◆ **What you will do**: Rewrite the stretch from "- Essential brands" through "continue to strengthen." in the D2C strategy text, putting "advertising spend" in place of "ad spend".

◆ **Source document**:
It’s Time to Shift Your D2C Strategy.
- Essential brands to continue to maintain reduced ad spend.
- TikTok is seeing the best growth in time spent and engagement.
- At-home comfort & products continue to strengthen.
D2C is a distribution strategy that has played out quite well during the time of COVID. Especially for the Digitally Native Vertical Brand (DNVB), who are typically “mobile-first” and are able to bypass agency costs and target their consumers directly. This improves the bottom line and is increasingly possible through technology and data. Today, these brands have taken significant market share from many of the traditional players. And as 60%+ of traffic is being driven by Google and Facebook, D2C brands have more in common than traditional players because of their go-to-market strategy, customer acquisition, branding style, etc. have begun to look alike. However, COVID-19 is solidifying the rise of TikTok and the format is allowing brands to differentiate themselves and experiment with a fresh marketing approach, which has been realizing monstrous growth in engagement.
D2C brands are well-positioned to ride out COVID-19, and we have seen many positive outcomes from it. Organic traffic has been increasing, despite softening in media spend. Adding a trend where many marketers are pulling back spending, despite increased social media engagement, this has brought lower costs of acquisition (CAC) improving forecasts for DNVB and D2C eCommerce teams. Making digital more important than ever.

◆ **Raw data**:
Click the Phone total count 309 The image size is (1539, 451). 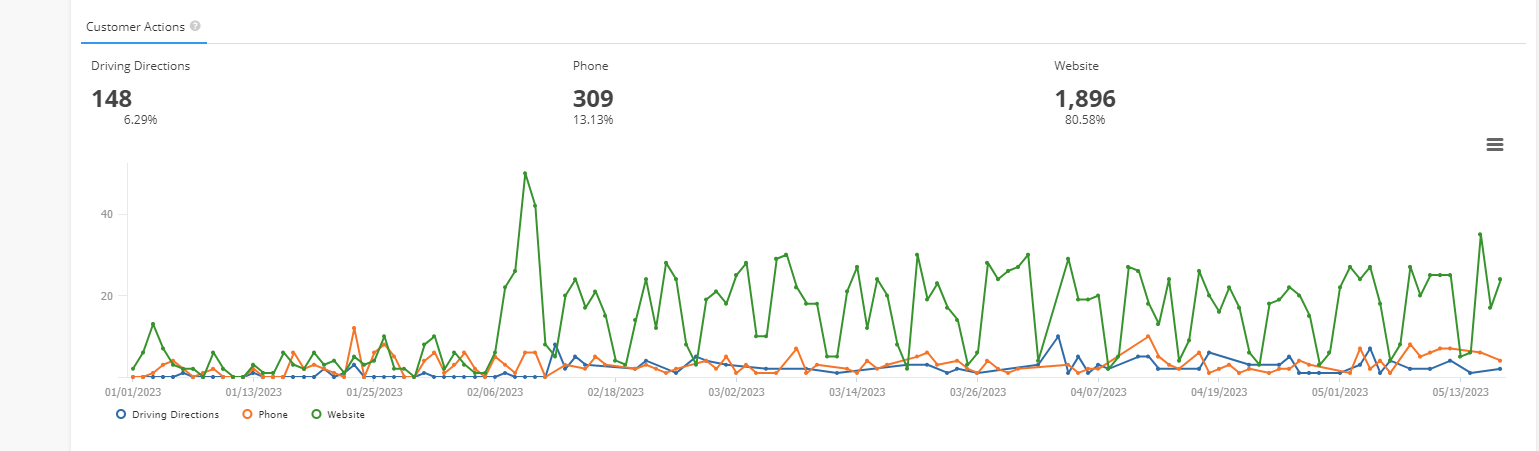pyautogui.click(x=593, y=99)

◆ **Exercise result**:
- Essential brands to continue to maintain reduced advertising spend.
- TikTok is seeing the best growth in time spent and engagement.
- At-home comfort & products continue to strengthen.